Он понял без слов, и на этот раз, наполняя собой, ловил каждый вдох, не отпуская взгляд. Полотенце давно слетело с крепких бедер, одеяло под нами смялось, и новые ощущения от обнаженности туманили рассудок…

— Обхвати меня. Хочу быть ближе.

Ноги сплелись на спине, руки гладили широкие плечи. Тяжесть Гордеева была приятной, тело горячим, а желание настолько ощутимо толкалось в меня, что все чувствительные точки ликовали…

— Давай, Малина. Дай мне себя почувствовать.

Удовольствие накатило яркой волной и захлестнуло с головой. Сдержать стон не получилось, но стеснения не было.

— Дима, — я еле отдышалась, Гордеев целовал мое лицо, — а ты?

— А я забылся в первый раз, но второй не могу, — он продолжал медленно двигаться во мне. — Ты мне поможешь?

Как же сладко шепот ударил в ухо.

— Да.

Моя рука спустилась ниже, и Димка простонал, когда я обхватила его пальцами. Упал лбом на плечо и выдохнул почти обреченно, накрыв мою руку своей ладонью и заставив сжать:

— Малина…


Я лежала на Гордееве, и мы оба молчали. По-прежнему голые, разойтись не спешили — почему-то сейчас это казалось невозможным.

Длинные пальцы Димки перебирали мои волосы, когда в дверь постучали. Я напряглась.

Нет, не послышалось, точно стучат. Тихо, но настойчиво, как будто с намерением разбудить.

— Кто бы это мог быть? — я вскинула голову и посмотрела на настенные часы. — Второй час ночи, давно все спят. Может, случилось что-то?

Гордеев мягко снял меня с себя и сел в постели.

— Думаю, я знаю, кто это, — ответил, холодея в голосе. — Ложись под одеяло, Маша, и не выходи.

Кто там мог быть — я понятия не имела.
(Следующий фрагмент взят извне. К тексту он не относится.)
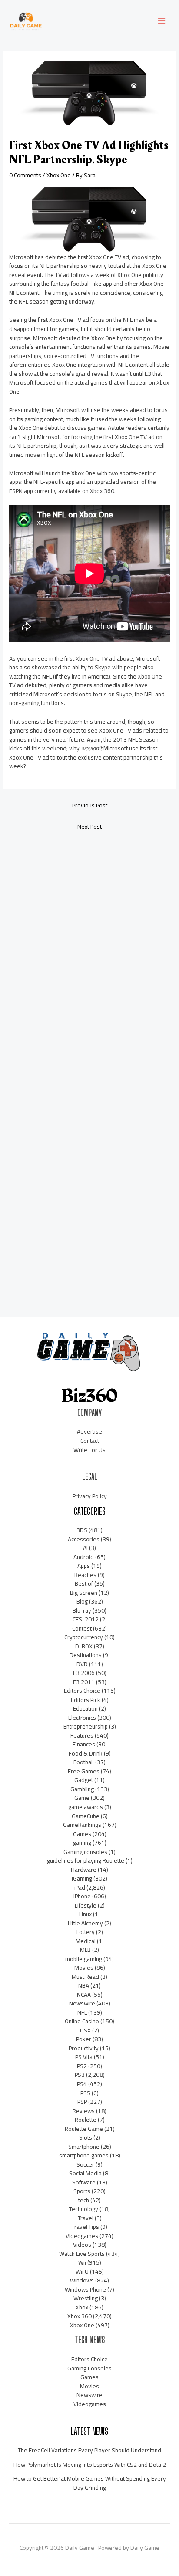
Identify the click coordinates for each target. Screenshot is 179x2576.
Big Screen (83, 1592)
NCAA (84, 1994)
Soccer (85, 2164)
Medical (86, 1941)
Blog (82, 1601)
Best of (84, 1583)
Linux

А Димка встал, обвязал бедра полотенцем и направился в прихожую, а затем из номера — я только в спину красивую посмотрела.

Конечно же, не легла (когда это мы, женщины, мужчин слушали? Да и не привыкла я, чтобы начальники мной командовали в мое личное, свободное от работы время), натянула на плечи халат и осталась стоять. Прислушалась.

За дверью забубнили голоса — мужские. И судя по интонации — напряженные. Послышалась какая-то возня, глухой удар в дверь, и когда я выскочила в коридор, Мамлеев уже лежал, раскорячившись, у стены, утирая с разбитого рта кровь.

— Маша, зайди в комнату, я сказал! — рыкнул Гордеев, да так, что меня от неожиданности втянуло назад.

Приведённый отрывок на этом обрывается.